カナダ産のオイルサンドからとれる重質油をテキサス南部まで大量に輸送しようという計画、キーストーンXLパイプライン計画です。大規模な精製施設が集中するテキサス南部に原油を輸送するパイプラインで、北米大陸を縦断する大規模なものです。アジアへ輸出される可能性もあります。
このパイプラインは、生態学的に貴重な地域を通過したり、飲料水や農業用水を供給する米国内でも有数の帯水層を通るなど、環境破壊に対する懸念があって猛烈な反対論があります。1千人以上が逮捕されるような大規模な抗議活動も起きています。
さらに今年3月、アメリカ・アーカンソー州のメイフラワーで、地下に埋設されたパイプラインが破裂し、原油が住宅地に流出する原油流出事故が起きました。これも重質油で大きな被害が出ました。重質油は腐食性が高く、流出リスクが高いのではないかとの見方もあります。
オイルサンドそのものの強力な毒性も懸念され、原油の生産に伴い温暖化ガスが大量に発生することも問題視されています。オイルサンドから重質油を抽出するには大きなコストがかかるので、今はともかく将来的に採算性が保てるのかという指摘もあります。
アメリカでは、こうした事故のリスクや環境汚染の危険性など、さまざまな論点から賛否両論があります。鉄道や道路などのインフラとはまた違って、簡単にはいかない施設です。また、原油の消費量を減らすべきだとの立場から、パイプラインに反対する声も根強くあります。
以前にも取り上げたことがありますが、アメリカは世界最大の石油消費国です。2位以下、16位までの国のガソリン消費量を合計したよりも、アメリカ一国の消費量のほうが多いというダントツの1位です。まさにガソリンをがぶ飲みしているような状態なのです。
このような状態を放置したまま、さらに原油パイプラインを敷設すべきなのかという疑問もあるのでしょう。いわゆる持続可能なエネルギーへのシフトを求める声も少なくありません。クルマの保有台数は減っており、アメリカ国民の8割以上が都会に住むようになって、クルマの必要性も減っています。
最近はクルマの燃費が向上し、EVなどの開発も進んでいます。若者の多くは都市部で暮らし、スマートフォンを使い、インターネットで交流し、クルマには興味の無い人が大幅に増えているのは明らかです。多くの街が自転車レーンなどの整備を進めており、自転車で通勤する人も増えています。
エネルギーや産業の面では重要なインフラですが、大規模な施設であり、いったん敷設されてしまうと、簡単には撤去できません。ここで、このパイプライン建設の是非を論じるつもりはありませんが、パイプラインは、単純に石油を流すだけ、つくれば効率が良いというだけの施設ではないわけです。
さて、そんなキーストーンXLパイプラインですが、その建設の是非は別にして、もし敷設されるのならば、本来の役割以外にも有効活用したらどうかと提案している団体があります。景観設計、環境デザイン、都市計画、建築や都市のデザインを手がける技術者の集団、
SWAグループです。
アメリカだけでなく世界規模で事業展開し、その手がけたプロジェクトは多くの賞を受賞している、世界最大規模の技術者グループです。政治的なパイプラインの是非は別にして、景観や土地利用のランドスケープデザインの視点からの提案です。
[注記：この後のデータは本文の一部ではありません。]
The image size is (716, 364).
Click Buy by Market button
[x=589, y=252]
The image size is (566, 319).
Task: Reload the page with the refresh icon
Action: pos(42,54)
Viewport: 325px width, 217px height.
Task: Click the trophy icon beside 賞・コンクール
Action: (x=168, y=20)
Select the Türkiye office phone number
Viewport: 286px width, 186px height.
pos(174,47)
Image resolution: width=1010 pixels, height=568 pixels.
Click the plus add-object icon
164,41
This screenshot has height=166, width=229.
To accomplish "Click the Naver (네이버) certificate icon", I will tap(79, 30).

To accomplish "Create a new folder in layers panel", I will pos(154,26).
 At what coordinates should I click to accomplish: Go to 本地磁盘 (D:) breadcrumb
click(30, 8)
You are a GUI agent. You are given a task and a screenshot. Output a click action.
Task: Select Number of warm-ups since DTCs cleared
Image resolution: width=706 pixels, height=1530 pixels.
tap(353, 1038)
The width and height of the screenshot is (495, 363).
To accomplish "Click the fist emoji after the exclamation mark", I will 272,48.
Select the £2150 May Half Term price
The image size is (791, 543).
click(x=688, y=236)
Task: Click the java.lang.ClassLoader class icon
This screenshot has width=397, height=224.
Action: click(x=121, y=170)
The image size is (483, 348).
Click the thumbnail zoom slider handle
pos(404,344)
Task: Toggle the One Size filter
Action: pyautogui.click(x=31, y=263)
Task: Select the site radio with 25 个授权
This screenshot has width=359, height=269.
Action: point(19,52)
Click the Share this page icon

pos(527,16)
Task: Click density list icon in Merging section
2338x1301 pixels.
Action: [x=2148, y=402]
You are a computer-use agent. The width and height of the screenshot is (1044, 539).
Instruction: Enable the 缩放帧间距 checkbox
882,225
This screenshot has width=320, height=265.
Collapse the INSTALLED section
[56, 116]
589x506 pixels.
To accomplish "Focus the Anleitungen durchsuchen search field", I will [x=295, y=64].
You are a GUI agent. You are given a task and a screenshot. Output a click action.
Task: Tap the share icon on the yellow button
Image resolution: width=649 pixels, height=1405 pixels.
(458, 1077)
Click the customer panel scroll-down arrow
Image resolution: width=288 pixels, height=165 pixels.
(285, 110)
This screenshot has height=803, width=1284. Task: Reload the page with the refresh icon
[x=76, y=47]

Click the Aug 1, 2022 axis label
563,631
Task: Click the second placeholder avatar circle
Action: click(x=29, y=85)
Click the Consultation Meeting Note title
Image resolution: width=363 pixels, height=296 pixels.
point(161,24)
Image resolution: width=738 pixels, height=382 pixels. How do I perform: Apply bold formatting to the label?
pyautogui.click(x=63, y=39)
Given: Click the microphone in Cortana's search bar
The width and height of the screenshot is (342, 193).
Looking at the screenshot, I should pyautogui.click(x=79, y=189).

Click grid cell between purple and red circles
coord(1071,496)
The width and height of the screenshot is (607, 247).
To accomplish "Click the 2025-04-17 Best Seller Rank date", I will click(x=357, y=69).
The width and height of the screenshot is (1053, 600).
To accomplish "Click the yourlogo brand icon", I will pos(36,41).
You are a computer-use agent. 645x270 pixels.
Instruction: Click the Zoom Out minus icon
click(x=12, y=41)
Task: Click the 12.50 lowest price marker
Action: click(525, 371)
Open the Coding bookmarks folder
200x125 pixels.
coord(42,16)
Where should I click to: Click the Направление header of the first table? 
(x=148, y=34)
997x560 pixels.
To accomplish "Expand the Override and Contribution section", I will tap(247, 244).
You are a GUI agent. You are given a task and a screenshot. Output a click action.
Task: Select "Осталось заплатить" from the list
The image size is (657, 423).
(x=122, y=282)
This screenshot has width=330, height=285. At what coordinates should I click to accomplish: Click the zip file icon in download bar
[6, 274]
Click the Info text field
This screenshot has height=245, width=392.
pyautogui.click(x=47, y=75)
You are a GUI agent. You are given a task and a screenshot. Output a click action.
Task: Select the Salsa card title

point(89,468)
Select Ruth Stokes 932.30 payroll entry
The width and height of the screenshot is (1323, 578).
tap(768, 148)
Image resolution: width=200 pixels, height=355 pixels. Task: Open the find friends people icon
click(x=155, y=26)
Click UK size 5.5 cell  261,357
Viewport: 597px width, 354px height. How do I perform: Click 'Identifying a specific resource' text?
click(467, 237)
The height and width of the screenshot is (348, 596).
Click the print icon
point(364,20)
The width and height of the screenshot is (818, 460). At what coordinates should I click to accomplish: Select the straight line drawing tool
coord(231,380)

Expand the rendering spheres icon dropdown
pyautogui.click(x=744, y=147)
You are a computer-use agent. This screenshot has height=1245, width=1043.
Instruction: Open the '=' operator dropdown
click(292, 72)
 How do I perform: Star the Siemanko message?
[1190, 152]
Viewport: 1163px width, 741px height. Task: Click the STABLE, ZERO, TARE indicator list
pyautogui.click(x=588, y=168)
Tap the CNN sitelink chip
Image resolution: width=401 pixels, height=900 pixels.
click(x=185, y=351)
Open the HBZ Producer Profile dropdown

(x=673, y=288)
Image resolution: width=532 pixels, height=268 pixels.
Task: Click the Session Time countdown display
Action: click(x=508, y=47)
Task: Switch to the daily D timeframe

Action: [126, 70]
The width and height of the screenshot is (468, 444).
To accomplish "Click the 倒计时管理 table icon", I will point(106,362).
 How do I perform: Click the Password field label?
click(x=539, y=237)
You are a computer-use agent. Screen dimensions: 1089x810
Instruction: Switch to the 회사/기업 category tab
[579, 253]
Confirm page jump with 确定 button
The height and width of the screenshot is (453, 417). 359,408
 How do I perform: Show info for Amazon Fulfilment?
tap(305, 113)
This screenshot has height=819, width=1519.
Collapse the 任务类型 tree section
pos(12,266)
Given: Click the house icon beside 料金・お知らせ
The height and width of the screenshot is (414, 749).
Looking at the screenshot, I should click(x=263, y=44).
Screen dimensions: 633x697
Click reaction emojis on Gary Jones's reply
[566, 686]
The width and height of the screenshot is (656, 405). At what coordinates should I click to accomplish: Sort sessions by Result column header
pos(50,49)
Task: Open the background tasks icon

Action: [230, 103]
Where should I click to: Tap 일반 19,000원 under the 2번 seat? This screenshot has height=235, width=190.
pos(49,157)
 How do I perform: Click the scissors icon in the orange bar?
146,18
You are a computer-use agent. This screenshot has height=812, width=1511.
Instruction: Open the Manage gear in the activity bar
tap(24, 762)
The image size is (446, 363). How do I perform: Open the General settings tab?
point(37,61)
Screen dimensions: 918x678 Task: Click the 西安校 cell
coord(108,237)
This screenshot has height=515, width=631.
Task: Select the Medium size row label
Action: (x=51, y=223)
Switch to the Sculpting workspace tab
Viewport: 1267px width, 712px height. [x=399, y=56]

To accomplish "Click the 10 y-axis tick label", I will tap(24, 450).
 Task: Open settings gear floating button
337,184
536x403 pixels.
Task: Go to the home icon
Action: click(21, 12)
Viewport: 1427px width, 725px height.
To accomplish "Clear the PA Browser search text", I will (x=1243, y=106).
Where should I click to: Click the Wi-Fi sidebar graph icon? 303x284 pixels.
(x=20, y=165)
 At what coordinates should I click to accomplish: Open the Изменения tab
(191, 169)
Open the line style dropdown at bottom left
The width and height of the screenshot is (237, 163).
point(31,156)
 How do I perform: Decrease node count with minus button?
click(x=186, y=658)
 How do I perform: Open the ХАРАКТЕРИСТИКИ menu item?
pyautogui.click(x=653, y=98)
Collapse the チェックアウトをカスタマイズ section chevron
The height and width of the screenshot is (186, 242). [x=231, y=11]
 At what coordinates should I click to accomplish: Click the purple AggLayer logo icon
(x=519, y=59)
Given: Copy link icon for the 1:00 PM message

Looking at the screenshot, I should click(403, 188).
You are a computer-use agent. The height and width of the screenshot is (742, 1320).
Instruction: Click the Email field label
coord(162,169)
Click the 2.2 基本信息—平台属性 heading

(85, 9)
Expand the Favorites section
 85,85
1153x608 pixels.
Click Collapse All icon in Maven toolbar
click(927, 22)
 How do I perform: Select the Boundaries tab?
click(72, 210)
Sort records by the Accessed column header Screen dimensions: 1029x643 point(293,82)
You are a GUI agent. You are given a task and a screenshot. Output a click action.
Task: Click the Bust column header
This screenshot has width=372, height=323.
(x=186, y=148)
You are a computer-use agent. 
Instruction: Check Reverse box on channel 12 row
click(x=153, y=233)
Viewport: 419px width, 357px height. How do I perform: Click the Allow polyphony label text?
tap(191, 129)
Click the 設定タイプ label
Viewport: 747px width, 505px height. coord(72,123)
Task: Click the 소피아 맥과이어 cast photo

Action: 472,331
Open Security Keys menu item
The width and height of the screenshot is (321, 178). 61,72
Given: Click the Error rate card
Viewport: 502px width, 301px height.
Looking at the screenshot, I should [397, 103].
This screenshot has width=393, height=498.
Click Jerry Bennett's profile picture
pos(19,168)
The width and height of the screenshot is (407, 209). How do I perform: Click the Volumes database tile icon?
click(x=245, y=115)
それは、パイプラインに沿って、自転車道を併設するというものです。数千キロにも及ぶ長い道状の施設なわけですから、原油を通すだけでなく、自転車の道にしてしまおうというのは、ある面リーズナブルな発想であり、自然な考え方と言えるかも知れません。
高速道路や鉄道と違って、人々の移動需要が大きいルートとは限らないでしょう。むしろ砂漠や荒野、森林などを通り、人が都市間を効率的に移動するようなニーズは少ないかも知れません。仮にクルマ用の道路を併設したら、不便で誰にも使われない道路になるだけの可能性があります。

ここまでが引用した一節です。